# [TASK PROMPT]
Can you return, word for word, the lines of the data from the one containing "жениши (233, 883)" through the one containing "教育基地 (672, 327)", both ends included?

# [PROVIDED ENTRIES]
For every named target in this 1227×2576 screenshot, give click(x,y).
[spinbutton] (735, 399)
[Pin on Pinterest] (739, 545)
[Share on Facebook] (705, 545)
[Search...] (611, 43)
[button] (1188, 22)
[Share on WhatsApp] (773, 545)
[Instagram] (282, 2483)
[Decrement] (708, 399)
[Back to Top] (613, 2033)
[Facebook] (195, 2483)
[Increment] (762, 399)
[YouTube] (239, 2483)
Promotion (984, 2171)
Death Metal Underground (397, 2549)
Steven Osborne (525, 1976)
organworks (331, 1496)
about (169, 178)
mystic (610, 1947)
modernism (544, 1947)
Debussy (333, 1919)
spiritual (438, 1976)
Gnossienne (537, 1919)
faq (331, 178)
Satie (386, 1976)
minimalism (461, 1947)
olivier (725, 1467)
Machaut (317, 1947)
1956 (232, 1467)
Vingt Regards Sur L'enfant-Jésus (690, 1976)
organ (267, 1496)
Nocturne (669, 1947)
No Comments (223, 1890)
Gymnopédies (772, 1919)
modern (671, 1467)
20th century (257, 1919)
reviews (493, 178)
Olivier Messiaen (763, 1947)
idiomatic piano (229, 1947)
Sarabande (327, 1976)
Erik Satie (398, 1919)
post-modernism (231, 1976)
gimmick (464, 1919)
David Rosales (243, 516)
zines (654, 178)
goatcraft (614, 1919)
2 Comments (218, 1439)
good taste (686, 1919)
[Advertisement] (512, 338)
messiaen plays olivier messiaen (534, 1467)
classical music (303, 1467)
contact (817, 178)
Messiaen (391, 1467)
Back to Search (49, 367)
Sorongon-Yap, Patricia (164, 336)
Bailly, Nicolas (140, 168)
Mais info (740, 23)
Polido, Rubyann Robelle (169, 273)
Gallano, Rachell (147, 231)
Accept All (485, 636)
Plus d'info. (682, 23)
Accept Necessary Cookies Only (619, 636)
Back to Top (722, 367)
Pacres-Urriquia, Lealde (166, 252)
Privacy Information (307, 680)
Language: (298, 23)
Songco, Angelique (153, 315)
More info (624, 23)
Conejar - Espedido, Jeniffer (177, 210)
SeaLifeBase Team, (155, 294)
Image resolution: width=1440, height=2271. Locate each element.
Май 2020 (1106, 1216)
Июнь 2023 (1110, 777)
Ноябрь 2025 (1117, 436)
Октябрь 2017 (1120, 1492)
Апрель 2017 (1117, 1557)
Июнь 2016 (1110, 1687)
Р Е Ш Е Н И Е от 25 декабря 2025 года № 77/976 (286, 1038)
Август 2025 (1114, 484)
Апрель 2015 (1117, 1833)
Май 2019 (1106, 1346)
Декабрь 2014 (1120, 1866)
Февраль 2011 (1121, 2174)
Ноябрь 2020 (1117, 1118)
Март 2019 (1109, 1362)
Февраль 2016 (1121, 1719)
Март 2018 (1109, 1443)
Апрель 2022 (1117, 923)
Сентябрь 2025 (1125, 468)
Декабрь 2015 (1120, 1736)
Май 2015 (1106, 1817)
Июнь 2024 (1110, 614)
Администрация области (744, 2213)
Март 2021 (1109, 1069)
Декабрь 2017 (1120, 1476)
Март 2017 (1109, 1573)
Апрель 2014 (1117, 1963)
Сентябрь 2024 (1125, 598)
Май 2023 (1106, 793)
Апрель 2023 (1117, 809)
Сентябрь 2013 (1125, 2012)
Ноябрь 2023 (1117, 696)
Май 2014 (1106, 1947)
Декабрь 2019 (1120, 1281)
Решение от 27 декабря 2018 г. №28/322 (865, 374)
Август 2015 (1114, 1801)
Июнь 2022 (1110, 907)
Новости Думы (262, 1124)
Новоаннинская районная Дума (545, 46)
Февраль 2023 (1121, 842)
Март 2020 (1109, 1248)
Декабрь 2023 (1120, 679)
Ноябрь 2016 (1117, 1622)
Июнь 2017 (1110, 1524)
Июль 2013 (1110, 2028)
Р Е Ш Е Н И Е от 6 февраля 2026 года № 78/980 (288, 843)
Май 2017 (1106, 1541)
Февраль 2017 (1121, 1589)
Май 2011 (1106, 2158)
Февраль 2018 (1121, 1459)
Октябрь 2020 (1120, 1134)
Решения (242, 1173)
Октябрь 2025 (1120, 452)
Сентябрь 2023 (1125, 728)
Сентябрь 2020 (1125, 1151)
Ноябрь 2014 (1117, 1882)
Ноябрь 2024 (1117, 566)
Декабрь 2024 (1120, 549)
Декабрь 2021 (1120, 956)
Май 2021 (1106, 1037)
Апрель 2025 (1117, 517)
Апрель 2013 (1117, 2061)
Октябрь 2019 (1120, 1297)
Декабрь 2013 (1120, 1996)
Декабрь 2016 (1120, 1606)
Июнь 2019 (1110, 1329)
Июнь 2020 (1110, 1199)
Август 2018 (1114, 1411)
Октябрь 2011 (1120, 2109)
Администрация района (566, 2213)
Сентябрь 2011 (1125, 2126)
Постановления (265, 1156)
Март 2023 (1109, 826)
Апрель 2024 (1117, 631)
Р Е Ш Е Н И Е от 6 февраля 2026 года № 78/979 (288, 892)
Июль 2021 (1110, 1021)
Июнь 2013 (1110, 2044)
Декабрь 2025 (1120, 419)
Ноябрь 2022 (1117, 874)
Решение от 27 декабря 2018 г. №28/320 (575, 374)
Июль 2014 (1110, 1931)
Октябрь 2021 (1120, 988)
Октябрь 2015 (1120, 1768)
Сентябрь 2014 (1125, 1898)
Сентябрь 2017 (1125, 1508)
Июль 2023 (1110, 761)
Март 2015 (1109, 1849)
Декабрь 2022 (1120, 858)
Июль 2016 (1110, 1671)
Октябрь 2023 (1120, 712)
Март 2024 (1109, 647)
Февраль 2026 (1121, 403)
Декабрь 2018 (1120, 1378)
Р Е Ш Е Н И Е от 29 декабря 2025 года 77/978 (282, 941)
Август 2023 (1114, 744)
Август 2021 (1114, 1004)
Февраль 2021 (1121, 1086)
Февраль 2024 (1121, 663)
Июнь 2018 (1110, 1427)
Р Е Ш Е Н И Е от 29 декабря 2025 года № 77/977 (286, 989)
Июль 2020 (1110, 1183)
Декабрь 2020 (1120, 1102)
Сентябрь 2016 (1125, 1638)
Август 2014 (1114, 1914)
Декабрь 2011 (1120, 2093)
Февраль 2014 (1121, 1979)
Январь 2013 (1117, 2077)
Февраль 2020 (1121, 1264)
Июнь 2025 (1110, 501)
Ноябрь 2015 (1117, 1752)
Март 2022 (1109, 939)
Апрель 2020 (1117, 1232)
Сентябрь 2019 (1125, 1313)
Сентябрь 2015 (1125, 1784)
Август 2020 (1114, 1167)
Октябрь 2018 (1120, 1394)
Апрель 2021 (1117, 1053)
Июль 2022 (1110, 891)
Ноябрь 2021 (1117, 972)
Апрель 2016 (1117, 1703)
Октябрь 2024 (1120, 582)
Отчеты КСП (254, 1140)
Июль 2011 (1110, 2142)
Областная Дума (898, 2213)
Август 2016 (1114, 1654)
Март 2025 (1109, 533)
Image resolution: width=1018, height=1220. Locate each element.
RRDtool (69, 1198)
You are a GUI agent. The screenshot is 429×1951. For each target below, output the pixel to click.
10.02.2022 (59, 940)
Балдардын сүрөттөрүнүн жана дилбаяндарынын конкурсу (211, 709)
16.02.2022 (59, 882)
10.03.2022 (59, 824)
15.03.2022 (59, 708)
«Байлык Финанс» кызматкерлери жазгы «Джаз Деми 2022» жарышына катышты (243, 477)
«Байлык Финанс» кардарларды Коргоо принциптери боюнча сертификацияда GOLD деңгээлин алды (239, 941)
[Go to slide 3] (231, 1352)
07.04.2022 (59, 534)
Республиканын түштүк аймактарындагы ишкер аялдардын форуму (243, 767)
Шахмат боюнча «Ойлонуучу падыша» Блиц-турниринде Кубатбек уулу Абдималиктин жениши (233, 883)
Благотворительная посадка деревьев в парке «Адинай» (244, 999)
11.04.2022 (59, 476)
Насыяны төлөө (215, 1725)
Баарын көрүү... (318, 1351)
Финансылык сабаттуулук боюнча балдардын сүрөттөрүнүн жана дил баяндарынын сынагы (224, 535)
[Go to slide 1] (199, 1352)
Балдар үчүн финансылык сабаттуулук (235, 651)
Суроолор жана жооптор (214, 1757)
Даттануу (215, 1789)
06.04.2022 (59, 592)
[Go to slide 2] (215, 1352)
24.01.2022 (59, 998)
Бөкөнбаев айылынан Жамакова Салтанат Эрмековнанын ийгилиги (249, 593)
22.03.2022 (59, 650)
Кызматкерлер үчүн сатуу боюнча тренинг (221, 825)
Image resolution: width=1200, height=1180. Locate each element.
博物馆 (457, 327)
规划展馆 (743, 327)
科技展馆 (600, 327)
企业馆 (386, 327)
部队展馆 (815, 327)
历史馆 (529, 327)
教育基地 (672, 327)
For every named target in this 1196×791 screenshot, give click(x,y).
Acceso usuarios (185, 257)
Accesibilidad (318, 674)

# [EXERCISE RESULT]
Шахмат боюнча «Ойлонуучу падыша» Блиц-турниринде Кубатбек уулу Абдималиктин жениши (233, 883)
Благотворительная посадка деревьев в парке «Адинай» (244, 999)
11.04.2022 (59, 476)
Насыяны төлөө (215, 1725)
Баарын көрүү... (318, 1351)
Финансылык сабаттуулук боюнча балдардын сүрөттөрүнүн жана дил баяндарынын сынагы (224, 535)
[Go to slide 1] (199, 1352)
Балдар үчүн финансылык сабаттуулук (235, 651)
Суроолор жана жооптор (214, 1757)
Даттануу (215, 1789)
06.04.2022 (59, 592)
[Go to slide 2] (215, 1352)
24.01.2022 (59, 998)
Бөкөнбаев айылынан Жамакова Салтанат Эрмековнанын ийгилиги (249, 593)
22.03.2022 (59, 650)
Кызматкерлер үчүн сатуу боюнча тренинг (221, 825)
Image resolution: width=1200, height=1180. Locate each element.
博物馆 (457, 327)
规划展馆 (743, 327)
科技展馆 (600, 327)
企业馆 (386, 327)
部队展馆 (815, 327)
历史馆 (529, 327)
教育基地 (672, 327)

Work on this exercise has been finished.